§ **FRAGMENTO DE REFERENCIA**:
↓↓↓
Obscenamente ricos y poderosos
En la conferencia que impartió el miércoles en la Fundación Rafael del Pino, Wolf vertió algunos datos inquietantes.
«Según la base Polity4 [del Center for Systemic Peace] —explicó—, hace dos siglos no había ninguna democracia. Incluso allí donde existían instituciones republicanas, los derechos políticos estaban limitados por razón de raza, sexo o riqueza. Luego, en el siglo XIX, estas restricciones se fueron levantando y surgió el sufragio universal, que en 1990 se había impuesto en la mitad de los países del mundo».
A partir de ese momento, sin embargo, la tendencia se invirtió. ¿Por qué?
En realidad, lo extraño era más bien lo que había ocurrido antes, es decir, que tantos países hubieran adoptado los principios liberales. La democracia no es la forma natural de organizar una sociedad compleja. Lo normal, dice Wolf, es que «el poder se alíe con la riqueza y la riqueza se alíe con el poder». El paradigma son los monarcas del antiguo régimen, que eran obscenamente ricos y absolutamente poderosos.
Un matrimonio difícil
Todo esto se vino abajo con la Ilustración, que puso en el centro de su proyecto la autonomía del individuo, tanto en lo político como en lo económico.
«En una democracia —escribe Wolf—, todo el mundo tiene voz en los asuntos públicos. En un mercado libre, todo el mundo tiene derecho a comprar y vender lo que desee». La unión de capitalismo y democracia se ha revelado altamente fructífera, produciendo «maravillas mucho mayores que las pirámides de Egipto, los acueductos romanos y las catedrales góticas», como reconocen Marx y Engels en El Manifiesto Comunista.
↑↑↑
§ **EJERCICIOS PROPUESTOS**:
**a.** Según el fragmento sobre democracia y capitalismo, ¿en qué año se había impuesto el sufragio universal en la mitad de los países del mundo?
**b.** Enumera los motivos por los que, según el fragmento sobre democracia y capitalismo, se limitaban los derechos políticos hace dos siglos.
**c.** Prolonga el fragmento sobre democracia y capitalismo a partir de su última frase.

§ **REGISTROS**:
↓↓↓
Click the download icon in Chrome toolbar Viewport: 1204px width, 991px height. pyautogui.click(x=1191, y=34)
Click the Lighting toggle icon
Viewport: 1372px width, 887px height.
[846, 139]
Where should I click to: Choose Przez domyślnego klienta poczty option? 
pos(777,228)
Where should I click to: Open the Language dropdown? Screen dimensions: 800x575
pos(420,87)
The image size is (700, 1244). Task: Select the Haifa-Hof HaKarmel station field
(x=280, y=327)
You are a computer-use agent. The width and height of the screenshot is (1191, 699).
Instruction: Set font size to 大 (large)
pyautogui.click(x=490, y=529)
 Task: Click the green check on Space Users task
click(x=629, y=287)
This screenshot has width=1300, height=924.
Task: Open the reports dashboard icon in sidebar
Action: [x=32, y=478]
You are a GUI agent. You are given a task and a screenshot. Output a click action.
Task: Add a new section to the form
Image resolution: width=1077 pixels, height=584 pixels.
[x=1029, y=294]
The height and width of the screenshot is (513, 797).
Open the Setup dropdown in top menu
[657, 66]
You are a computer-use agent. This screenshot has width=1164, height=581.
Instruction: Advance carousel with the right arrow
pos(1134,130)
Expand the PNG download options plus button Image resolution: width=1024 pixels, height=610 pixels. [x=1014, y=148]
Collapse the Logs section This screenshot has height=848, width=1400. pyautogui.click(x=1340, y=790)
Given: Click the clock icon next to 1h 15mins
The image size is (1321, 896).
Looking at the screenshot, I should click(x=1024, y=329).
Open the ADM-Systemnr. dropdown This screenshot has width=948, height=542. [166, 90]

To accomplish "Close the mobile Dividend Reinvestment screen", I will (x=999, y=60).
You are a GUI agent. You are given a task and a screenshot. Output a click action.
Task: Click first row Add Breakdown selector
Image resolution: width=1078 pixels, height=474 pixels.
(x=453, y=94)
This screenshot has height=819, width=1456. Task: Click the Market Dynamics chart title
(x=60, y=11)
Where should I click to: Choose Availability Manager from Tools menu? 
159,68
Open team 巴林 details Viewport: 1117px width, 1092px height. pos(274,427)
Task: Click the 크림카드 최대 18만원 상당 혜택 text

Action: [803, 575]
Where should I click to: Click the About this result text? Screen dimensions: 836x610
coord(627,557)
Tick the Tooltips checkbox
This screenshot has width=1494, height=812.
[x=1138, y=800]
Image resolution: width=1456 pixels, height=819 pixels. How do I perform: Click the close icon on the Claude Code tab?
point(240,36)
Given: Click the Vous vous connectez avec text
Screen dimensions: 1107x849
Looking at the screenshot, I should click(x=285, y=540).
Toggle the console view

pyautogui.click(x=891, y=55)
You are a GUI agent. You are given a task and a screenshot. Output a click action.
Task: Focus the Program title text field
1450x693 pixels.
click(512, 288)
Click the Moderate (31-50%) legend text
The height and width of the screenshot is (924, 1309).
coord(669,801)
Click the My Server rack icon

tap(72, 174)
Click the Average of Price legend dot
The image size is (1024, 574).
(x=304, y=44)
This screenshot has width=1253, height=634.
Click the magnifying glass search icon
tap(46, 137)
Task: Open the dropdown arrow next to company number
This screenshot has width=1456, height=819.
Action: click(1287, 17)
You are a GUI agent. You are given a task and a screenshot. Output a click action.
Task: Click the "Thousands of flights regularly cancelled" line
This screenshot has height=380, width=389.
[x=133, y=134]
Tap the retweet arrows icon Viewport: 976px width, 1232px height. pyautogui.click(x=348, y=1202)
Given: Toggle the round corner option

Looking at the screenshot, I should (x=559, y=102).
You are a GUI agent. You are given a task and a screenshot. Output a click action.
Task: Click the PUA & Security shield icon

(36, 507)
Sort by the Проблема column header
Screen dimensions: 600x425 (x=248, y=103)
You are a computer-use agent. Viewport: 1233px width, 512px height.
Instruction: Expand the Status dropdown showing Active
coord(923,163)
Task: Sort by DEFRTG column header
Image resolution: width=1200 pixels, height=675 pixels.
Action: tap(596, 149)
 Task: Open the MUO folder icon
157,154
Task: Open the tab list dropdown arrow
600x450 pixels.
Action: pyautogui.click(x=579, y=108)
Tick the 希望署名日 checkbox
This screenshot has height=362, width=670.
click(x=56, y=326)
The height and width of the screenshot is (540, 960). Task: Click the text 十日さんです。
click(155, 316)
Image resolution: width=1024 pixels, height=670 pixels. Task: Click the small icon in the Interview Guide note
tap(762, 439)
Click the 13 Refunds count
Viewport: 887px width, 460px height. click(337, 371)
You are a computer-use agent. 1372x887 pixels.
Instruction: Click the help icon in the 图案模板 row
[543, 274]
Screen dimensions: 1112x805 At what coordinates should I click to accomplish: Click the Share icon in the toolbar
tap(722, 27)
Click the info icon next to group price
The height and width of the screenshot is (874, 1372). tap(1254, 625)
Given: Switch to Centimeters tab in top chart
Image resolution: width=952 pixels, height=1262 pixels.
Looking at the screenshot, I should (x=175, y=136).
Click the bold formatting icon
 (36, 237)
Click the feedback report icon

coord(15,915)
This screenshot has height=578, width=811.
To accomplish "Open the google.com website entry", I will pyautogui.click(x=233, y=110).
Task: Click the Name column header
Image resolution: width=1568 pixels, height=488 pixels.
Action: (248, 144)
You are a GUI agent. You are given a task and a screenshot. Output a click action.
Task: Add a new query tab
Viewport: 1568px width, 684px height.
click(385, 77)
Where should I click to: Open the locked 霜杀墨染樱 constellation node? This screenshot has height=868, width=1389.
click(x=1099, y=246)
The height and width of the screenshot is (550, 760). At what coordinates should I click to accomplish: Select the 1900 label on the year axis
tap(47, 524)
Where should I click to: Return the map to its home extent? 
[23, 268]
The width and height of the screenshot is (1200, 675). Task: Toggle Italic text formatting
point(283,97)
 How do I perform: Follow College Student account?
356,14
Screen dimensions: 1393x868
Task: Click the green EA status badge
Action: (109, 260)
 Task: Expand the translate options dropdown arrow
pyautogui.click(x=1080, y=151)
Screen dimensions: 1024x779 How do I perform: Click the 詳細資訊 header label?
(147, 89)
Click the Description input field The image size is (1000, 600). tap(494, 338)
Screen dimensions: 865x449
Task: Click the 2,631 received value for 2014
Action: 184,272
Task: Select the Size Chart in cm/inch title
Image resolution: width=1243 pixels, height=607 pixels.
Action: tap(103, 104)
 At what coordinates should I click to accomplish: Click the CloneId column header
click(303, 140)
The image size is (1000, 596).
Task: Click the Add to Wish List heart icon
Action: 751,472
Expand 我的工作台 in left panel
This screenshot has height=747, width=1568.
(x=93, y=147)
↑↑↑
§ **SOLUCIONES**:
**a.** En 1990.

**b.** Raza, sexo y riqueza.

**c.**
«Pero es un matrimonio difícil, como tantos otros», dice Wolf.
El ganador se lo queda todo
El principal punto de discrepancia radica en la asignación de méritos.
La democracia es como una madre: para ella todos los hijos son iguales y no hay razón por la que uno deba ser o recibir más que otro. El mercado, por el contrario, carece de cualquier empatía: «los competidores que triunfan —escribe Wolf— cosechan los beneficios».
Como dice la canción de Abba, «el ganador se lo queda todo».
El problema es que, del mismo modo que «una excesiva concentración de poder impide el buen funcionamiento del mercado», como se vio en los países del bloque soviético, «una excesiva concentración de riqueza impide el buen funcionamiento de la democracia».
Eso es lo que habría sucedido en Occidente desde los años 80.
«Que coman crédito»
«El gran aumento de las desigualdades y el deterioro de las perspectivas de las antiguas clases medias y trabajadoras —dice Wolf— han erosionado los cimientos de la democracia».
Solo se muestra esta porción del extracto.